そろばん講師からみたAIが発達した現代において必要とされる能力

そろばんや勉強指導をしていて感じることがあります。それは、基礎学力の大切さです。
実際勉強をしても英語を話すことができなくてもDeepLがあれば翻訳可能でスムーズなやり取りができますし、数学の関数が解けなくても生きていけます。理科の実験の器具の名前が答えられなくても全く生活に困りません。

では、なぜ勉強するのか、仕事をしていくうえで必要となる能力とは違うというのにそれを必須としているのか、について考えていきたいと思います。

スポーツに例えるとわかりやすいかもしれません。テニスで戦略って大事ですよね。これから生き残る仕事の在り方もそういった戦略のような応用力って大事だと思うんです。じゃあ、テニスで強くなるために壁打ちも、筋トレも、走り込みもせずに戦略だけ考えていればいいでしょうか。それは違いますよね。基礎の体力や技術があってその上でそれを最大限活用するのが戦略だと思うのです。

つまり、勉強も壁打ちのように「これができたって仕事(テニスの試合)にすぐ役に立たないよね」ということである「計算力」「暗記力」などが大事になってくるのです。暗記できなくたってググればいいや、計算できなくたって電卓があればいいや、三角関数の公式が扱えなくても人生困らない、じゃなくて、そのような基礎を身に着けることで、暗記なら「脳」そのものが「記憶する」という才能を鍛え、「計算する」という作業を通じて「脳」の処理能力を向上させるのです。覚えるものは英単語でも年表でも理科の実験器具の名前でなくてもいいのかもしれません。でもそれをしておけば、脳が鍛えられて自分が覚えたいものが出てきたとに覚えることが容易にできたり、また、将来どの仕事に就くかもわかりませんし、成人してからも職業を変えることもあるでしょう。そのベースを義務教育で身に着けているわけです。

つまり、応用力が大事と叫ばれる昨今ですが、応用は基礎があってこその応用なのです。基礎だけ出来ている人では確かに生き残れませんが、「基礎」ができていることが【大前提】でその上で「応用力」『も』必要とされているのが現代なのです。

くどいようですが、基礎力がないのに応用だけ身に着けることは不可能です。基礎をやることを通じて頭を鍛えて、そのうえでそれを活用する応用に目を向ける必要があるわけです。

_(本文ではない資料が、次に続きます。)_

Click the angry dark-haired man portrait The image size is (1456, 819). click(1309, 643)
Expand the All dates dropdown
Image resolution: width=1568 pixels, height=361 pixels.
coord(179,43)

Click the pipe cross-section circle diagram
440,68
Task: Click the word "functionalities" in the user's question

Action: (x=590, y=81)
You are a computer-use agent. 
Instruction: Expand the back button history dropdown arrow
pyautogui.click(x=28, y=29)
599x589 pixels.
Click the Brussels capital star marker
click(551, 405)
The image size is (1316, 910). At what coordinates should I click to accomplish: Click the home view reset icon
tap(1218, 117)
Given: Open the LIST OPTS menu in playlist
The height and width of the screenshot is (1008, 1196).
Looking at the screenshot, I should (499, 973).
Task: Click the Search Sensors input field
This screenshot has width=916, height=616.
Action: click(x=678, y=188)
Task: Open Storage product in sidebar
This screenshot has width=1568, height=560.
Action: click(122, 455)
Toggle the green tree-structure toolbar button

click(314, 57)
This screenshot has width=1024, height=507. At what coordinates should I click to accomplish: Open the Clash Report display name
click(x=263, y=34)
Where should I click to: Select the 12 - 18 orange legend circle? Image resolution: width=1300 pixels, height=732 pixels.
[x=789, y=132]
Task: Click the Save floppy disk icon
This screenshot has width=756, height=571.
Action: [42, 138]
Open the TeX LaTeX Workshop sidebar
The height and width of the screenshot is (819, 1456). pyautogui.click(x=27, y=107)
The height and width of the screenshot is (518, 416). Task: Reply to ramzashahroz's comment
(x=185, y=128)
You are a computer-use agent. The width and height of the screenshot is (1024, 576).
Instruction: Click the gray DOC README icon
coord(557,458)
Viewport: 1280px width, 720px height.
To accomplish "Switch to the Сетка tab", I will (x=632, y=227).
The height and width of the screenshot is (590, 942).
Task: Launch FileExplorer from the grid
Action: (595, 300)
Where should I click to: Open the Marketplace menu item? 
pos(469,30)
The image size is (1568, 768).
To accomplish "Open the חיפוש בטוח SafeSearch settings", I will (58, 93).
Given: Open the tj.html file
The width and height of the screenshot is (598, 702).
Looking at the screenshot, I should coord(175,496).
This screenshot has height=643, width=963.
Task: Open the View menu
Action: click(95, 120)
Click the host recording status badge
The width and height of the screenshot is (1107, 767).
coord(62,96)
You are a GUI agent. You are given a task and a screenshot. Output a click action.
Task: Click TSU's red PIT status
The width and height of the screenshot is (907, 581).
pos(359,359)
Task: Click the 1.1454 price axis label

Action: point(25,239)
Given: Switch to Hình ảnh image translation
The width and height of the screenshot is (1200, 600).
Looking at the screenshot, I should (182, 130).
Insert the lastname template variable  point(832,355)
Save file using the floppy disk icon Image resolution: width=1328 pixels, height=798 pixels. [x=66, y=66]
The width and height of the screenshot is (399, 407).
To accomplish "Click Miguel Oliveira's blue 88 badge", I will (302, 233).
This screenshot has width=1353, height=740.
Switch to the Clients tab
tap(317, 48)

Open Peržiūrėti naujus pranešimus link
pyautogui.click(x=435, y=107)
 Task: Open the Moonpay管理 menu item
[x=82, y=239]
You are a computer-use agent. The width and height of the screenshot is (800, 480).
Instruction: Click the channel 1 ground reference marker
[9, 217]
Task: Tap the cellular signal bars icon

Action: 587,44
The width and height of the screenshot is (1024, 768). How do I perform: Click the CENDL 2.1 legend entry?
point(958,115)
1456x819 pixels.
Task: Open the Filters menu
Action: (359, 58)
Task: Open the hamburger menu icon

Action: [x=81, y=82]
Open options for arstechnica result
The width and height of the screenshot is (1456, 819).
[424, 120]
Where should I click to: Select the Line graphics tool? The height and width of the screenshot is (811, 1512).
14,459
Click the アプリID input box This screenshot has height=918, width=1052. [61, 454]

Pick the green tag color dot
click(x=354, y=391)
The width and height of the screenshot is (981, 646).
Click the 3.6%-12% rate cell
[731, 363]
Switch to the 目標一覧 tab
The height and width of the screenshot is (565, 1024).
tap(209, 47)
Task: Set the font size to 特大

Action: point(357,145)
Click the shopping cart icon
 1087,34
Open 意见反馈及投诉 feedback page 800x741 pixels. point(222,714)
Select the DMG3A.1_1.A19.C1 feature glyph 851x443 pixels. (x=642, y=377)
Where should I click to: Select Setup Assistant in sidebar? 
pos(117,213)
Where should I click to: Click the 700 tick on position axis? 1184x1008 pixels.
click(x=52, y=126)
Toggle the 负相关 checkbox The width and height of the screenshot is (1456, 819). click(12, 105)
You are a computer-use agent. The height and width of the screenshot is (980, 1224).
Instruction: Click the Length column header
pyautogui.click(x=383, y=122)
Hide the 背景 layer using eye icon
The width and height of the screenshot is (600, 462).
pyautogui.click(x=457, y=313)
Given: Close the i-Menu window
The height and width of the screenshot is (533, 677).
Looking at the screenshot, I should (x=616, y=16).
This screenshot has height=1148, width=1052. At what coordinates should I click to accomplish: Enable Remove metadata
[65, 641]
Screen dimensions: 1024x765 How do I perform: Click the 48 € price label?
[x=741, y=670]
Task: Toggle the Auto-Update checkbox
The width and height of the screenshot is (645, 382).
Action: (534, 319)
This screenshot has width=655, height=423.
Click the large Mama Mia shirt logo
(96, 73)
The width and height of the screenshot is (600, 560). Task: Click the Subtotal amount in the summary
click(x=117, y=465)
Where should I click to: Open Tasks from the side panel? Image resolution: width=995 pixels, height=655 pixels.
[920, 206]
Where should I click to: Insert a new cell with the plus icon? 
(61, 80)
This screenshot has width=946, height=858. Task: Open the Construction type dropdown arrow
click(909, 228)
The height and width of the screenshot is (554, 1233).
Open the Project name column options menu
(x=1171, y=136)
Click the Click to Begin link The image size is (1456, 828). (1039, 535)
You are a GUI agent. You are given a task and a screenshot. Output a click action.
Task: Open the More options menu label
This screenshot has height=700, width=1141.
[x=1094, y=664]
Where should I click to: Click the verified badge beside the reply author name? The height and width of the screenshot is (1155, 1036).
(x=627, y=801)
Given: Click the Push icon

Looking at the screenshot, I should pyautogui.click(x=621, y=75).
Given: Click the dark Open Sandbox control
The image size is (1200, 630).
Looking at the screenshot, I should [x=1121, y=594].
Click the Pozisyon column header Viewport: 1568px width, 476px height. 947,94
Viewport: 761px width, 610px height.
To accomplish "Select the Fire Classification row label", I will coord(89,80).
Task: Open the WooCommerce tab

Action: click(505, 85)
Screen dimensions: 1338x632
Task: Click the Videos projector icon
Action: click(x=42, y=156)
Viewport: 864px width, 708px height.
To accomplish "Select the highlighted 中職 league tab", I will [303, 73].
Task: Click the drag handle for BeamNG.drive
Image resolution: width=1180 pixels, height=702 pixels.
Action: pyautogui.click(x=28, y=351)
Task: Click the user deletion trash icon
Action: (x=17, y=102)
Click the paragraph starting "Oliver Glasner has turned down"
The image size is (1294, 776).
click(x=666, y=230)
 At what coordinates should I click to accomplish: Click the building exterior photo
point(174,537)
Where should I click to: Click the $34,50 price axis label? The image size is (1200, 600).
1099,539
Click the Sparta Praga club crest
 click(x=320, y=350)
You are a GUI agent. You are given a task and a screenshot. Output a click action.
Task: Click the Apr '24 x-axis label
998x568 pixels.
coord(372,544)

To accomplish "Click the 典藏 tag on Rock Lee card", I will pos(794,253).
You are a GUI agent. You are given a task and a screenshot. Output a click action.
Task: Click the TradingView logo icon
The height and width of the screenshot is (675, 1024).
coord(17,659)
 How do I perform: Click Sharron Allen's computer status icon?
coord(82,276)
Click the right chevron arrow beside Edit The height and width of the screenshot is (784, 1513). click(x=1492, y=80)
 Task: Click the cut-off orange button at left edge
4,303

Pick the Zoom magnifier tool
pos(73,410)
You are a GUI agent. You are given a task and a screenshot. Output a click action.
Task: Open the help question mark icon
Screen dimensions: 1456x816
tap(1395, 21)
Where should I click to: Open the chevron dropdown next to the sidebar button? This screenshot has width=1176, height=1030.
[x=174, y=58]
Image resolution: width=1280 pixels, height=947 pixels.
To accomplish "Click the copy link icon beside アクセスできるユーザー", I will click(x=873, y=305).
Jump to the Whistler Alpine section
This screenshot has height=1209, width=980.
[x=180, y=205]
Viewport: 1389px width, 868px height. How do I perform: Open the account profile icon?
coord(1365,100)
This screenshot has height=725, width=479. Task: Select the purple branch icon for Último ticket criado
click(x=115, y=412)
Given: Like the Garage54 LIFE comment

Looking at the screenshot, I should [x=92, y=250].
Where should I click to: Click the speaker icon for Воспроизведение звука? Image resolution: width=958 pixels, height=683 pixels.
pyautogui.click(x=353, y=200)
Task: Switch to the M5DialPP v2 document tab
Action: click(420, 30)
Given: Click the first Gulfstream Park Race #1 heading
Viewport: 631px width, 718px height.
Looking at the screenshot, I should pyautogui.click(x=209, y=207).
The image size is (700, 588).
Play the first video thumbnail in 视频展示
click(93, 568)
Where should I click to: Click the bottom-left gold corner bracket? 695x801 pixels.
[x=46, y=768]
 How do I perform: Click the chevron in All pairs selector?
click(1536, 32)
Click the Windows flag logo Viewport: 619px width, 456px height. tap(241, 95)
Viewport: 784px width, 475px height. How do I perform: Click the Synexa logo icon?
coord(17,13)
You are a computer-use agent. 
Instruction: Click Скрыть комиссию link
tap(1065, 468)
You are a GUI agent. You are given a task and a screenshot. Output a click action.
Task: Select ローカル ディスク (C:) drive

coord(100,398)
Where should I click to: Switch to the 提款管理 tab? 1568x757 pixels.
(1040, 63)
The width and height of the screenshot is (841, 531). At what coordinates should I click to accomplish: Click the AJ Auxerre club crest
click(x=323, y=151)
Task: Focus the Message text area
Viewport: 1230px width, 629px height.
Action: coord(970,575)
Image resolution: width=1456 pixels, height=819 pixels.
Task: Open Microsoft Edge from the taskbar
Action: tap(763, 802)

そういう点で詰め込み式といわれがちな昔ながらの日本の英語教育などは私はよいのにな、会話にすぐ活用できなくてもあほらしくても This is a pen.からやる必要があると思っています。
This is a pen.を日常使う英会話はそれほどないでしょう。でもThis is a pen の構造がわかっているからそれをThat hypothesis was correct. のようにパーツを置き換えることでどんどん発展させる素地になると思うのです。

「これはペンですか。」「いいえ、それは消しゴムです。」みたいな実際あり得ない内容でもいいのです。そこに基礎があるのです。基礎があっての発展なんです。家の柱みたいに大事な文法を丁寧にやりこむことで、ようやく発展が自分のものとして扱えるようになるのだと思います。

実際海外(アイルランド)で働いているときに日本の本社から日本人のエンジニアがやってきました。みんな最初英語を会話として使いこなせていなかったのにほんの数週間で普通に仕事で英語を使えるようになっていました。英会話教室に通っていなくても、結局中学英語と高校の一部の英語で会話は成立します。それは勉強という基礎を丁寧にやりこんだ旧帝大卒の人だからというのが大きいと思います。基礎が身についているかどうかが一番大事なんです。

話が英語寄りになりましたが、結局のところ、それはどの学問の分野でも一緒です。基礎があっての発展。AIに目を奪われて、基礎はもういいや、と応用だけをしようとしても身になりません。まずはベースの基礎である勉強やそろばんを「脳を鍛えるため」という目標のためにしっかり身に着けていきましょう。